### Dataset records
-*-*-

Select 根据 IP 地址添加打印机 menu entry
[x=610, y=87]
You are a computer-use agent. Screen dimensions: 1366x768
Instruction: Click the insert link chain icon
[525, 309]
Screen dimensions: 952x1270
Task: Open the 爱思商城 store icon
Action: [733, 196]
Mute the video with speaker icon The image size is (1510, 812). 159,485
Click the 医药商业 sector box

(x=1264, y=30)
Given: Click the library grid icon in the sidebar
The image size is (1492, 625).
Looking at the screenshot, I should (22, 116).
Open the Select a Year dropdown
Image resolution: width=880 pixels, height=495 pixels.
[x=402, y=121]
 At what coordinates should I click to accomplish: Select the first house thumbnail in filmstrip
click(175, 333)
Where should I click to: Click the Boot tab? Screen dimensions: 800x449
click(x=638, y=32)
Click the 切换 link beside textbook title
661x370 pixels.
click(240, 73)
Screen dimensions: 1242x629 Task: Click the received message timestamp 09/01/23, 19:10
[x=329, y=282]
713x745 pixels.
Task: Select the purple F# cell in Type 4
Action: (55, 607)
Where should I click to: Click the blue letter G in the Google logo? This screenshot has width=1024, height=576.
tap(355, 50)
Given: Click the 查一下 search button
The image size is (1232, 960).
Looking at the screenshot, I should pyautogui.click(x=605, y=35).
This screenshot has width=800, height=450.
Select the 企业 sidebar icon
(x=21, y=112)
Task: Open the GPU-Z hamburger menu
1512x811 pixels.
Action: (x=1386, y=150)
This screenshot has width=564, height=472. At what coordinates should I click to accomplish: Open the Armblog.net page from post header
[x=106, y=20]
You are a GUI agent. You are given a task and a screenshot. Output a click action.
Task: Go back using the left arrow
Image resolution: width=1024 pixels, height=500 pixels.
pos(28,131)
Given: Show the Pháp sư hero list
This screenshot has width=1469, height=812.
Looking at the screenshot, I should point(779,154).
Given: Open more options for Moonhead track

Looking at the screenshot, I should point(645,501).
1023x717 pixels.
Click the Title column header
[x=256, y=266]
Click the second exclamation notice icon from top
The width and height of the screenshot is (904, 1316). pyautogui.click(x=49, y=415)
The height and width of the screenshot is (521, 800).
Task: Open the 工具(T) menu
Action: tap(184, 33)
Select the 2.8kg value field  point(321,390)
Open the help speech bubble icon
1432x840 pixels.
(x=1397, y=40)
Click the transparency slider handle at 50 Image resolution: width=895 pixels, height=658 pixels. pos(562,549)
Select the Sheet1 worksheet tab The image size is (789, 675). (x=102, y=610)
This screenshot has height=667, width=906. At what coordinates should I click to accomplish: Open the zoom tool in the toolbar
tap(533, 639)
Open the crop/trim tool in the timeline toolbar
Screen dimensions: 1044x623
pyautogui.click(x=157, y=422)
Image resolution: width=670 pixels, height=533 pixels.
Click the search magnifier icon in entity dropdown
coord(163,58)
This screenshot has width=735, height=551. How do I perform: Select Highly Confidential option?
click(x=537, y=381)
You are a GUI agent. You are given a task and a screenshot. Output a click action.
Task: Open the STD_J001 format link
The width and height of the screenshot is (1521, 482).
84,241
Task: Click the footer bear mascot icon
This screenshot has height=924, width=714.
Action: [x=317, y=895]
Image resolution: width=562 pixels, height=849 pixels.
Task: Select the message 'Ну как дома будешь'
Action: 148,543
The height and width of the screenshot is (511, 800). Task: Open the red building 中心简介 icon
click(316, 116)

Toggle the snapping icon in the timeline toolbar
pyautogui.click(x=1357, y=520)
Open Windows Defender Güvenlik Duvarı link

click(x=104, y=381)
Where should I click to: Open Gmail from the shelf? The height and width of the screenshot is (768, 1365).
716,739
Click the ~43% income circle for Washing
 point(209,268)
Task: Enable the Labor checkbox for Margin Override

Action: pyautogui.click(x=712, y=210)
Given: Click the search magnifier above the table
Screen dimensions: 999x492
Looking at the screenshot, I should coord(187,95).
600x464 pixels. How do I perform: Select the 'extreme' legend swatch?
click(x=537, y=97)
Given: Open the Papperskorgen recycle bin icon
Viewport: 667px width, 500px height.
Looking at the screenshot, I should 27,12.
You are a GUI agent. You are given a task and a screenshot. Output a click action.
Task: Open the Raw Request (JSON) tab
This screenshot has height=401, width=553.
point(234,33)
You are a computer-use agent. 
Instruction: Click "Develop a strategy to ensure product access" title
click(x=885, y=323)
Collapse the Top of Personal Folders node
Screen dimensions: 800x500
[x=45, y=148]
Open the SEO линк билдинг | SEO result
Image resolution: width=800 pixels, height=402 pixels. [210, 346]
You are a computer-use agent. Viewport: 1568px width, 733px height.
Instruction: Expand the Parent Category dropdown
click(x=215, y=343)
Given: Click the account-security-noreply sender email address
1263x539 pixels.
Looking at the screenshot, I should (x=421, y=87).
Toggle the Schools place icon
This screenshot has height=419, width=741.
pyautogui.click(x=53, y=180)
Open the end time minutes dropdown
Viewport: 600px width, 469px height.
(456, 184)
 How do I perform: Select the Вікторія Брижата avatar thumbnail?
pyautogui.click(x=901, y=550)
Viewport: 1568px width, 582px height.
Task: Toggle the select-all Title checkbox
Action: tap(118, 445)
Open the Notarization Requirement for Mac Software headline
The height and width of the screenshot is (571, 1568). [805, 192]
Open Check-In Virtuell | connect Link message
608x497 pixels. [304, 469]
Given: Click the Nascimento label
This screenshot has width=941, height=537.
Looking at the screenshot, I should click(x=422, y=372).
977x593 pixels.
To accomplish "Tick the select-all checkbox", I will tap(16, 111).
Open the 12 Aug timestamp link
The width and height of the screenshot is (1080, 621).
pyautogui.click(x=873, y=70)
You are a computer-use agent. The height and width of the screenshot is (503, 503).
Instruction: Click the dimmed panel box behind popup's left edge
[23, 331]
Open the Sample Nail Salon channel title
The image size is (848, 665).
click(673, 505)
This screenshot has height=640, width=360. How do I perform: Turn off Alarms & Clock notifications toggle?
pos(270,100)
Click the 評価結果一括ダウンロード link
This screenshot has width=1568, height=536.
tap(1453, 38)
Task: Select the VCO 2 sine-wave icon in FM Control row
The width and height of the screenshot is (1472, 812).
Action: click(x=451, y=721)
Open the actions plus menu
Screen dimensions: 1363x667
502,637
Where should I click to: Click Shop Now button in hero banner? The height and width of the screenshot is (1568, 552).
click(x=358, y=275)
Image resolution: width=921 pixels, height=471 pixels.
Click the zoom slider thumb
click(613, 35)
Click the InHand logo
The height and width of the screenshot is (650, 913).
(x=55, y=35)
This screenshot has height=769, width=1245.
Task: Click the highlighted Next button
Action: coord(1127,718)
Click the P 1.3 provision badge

-*-*-

### Exercise goal
Could you filter the entries above for lines holding the string "agent" and copy them?

### Response below
You are a computer-use agent. Screen dimensions: 1366x768
You are a GUI agent. You are given a task and a screenshot. Output a click action.
You are a GUI agent. You are given a task and a screenshot. Output a click action.
You are a GUI agent. You are given a task and a screenshot. Output a click action.
You are a computer-use agent. 
You are a computer-use agent. Viewport: 1568px width, 733px height.
You are a computer-use agent. The height and width of the screenshot is (503, 503).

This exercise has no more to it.